(Records drawn from a dataset)
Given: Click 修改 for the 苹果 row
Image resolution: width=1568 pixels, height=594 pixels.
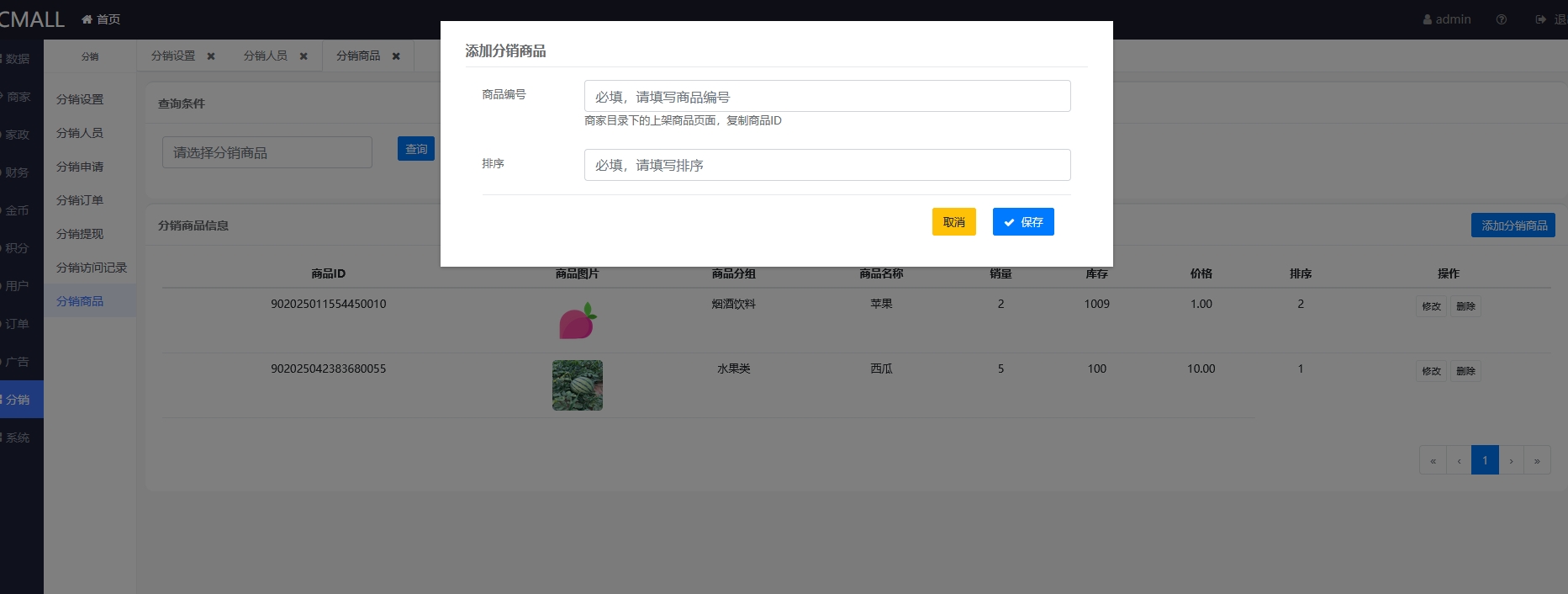Looking at the screenshot, I should [x=1431, y=306].
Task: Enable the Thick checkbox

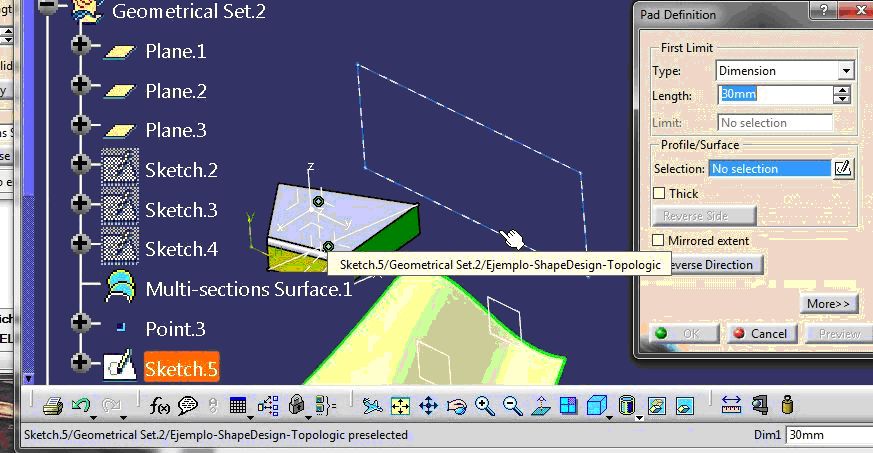Action: pyautogui.click(x=659, y=193)
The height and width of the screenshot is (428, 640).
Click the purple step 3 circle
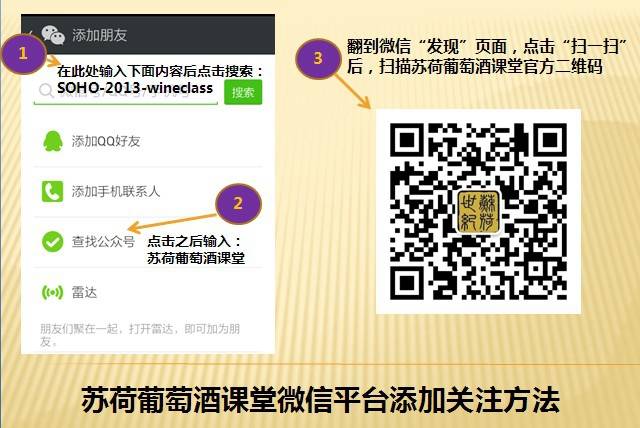318,58
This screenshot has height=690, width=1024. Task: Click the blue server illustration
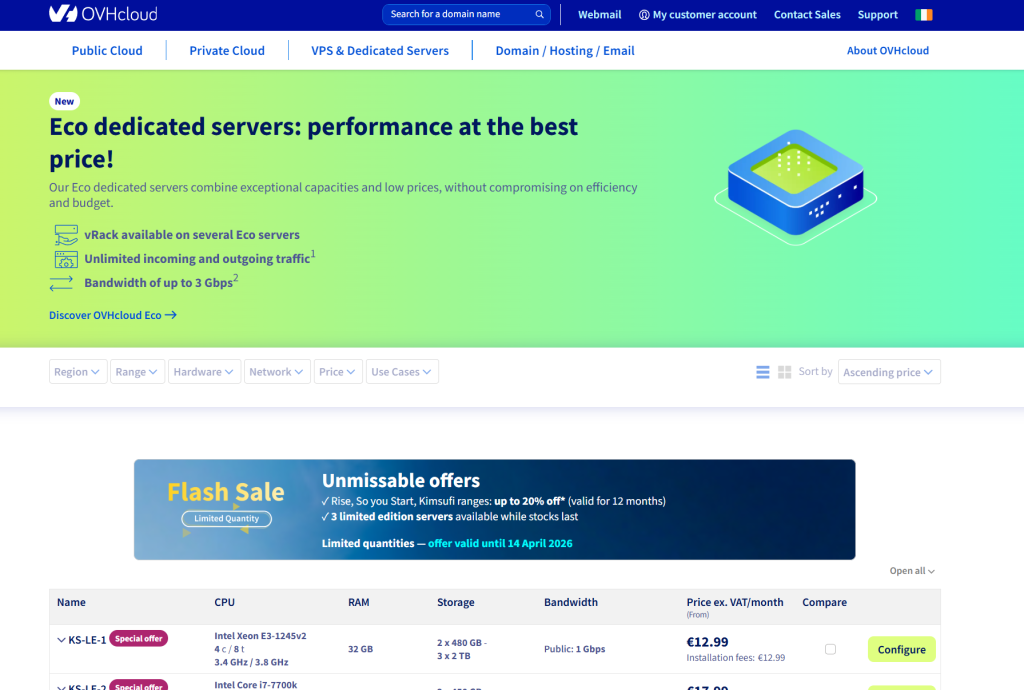click(x=795, y=185)
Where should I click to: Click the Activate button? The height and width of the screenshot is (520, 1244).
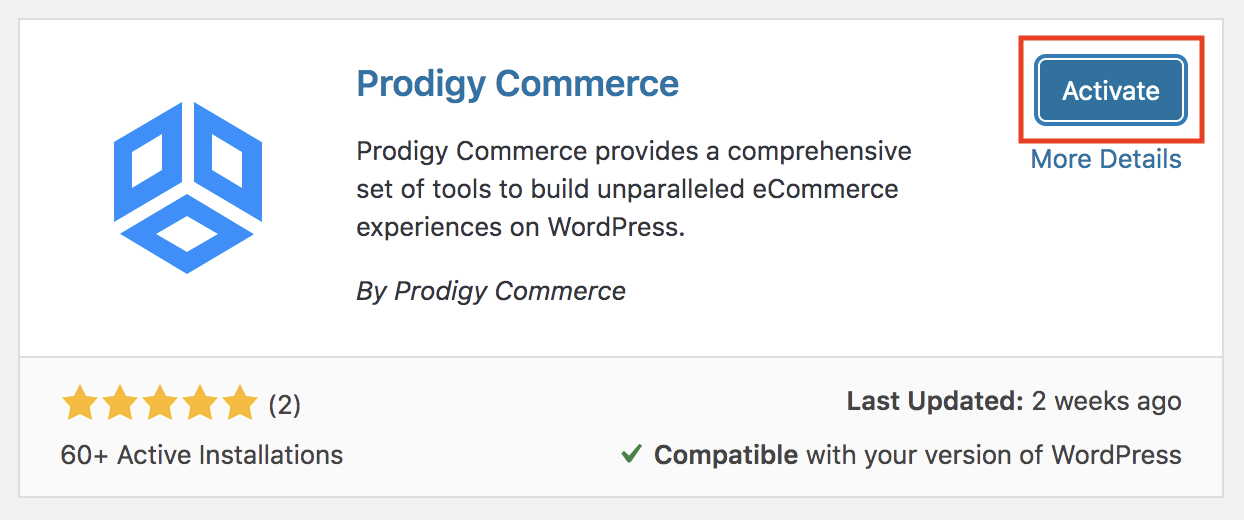[x=1111, y=91]
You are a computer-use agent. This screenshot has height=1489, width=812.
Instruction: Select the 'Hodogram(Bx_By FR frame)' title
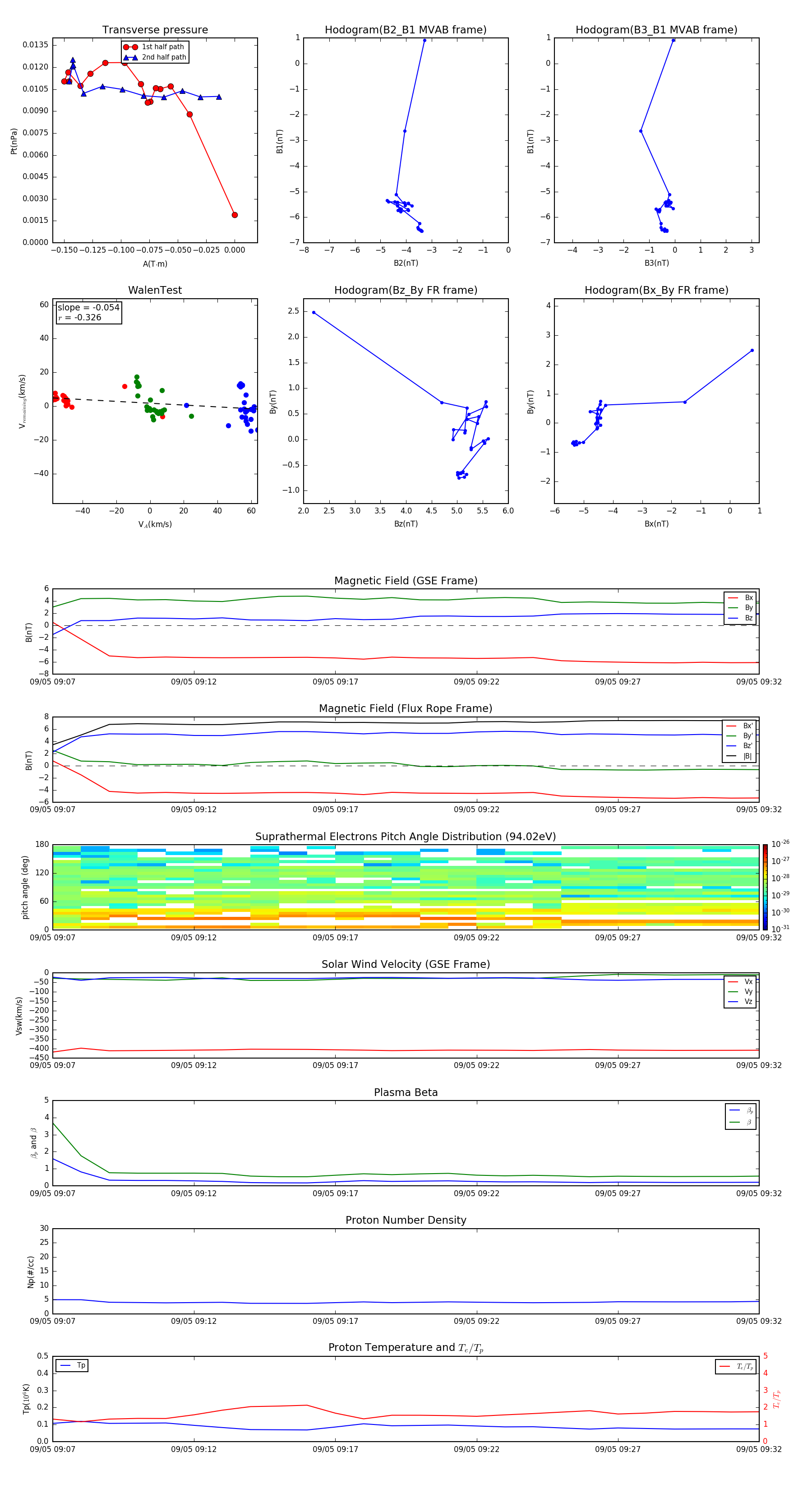(656, 290)
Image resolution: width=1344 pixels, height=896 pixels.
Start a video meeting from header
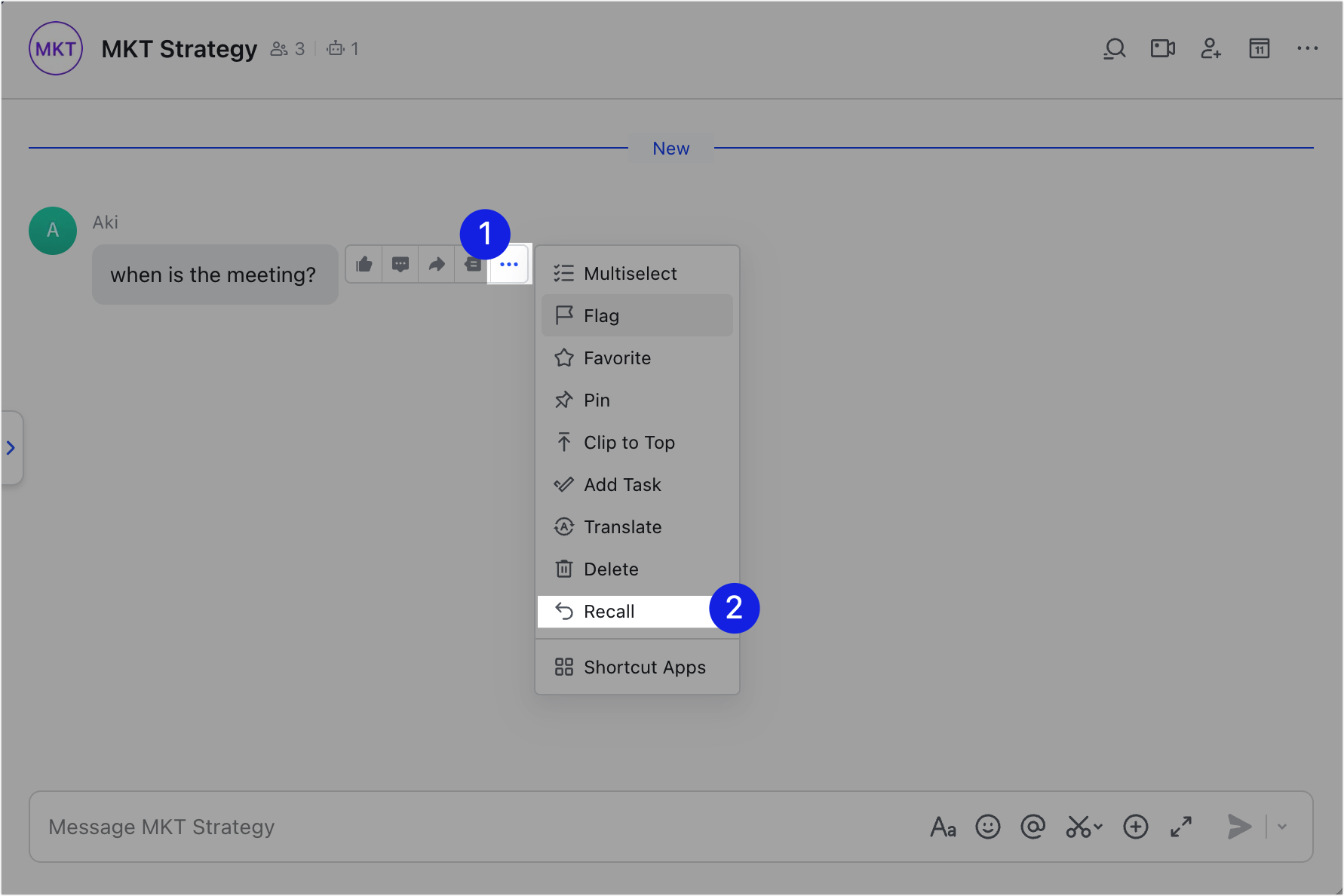pyautogui.click(x=1162, y=49)
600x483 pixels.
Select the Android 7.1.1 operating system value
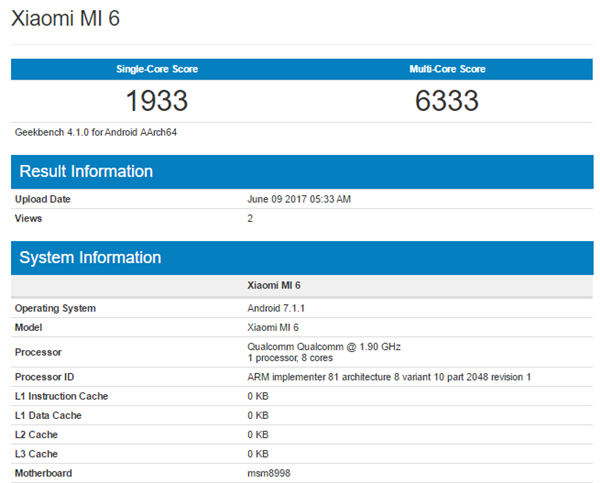[281, 308]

• EXERCISE OBJECTIVE: Transcribe nothing but the lines from the one containing "Where should I" through the final line of the records, exactly as written and without pictures.

• ANSWER AREA:
Where should I click to: Click the Activate button? The height and width of the screenshot is (520, 1244).
[x=1111, y=91]
You are a computer-use agent. This screenshot has height=1489, width=812.
Instruction: Select the 'Hodogram(Bx_By FR frame)' title
(656, 290)
Image resolution: width=1344 pixels, height=896 pixels.
Start a video meeting from header
pyautogui.click(x=1162, y=49)
600x483 pixels.
Select the Android 7.1.1 operating system value
[281, 308]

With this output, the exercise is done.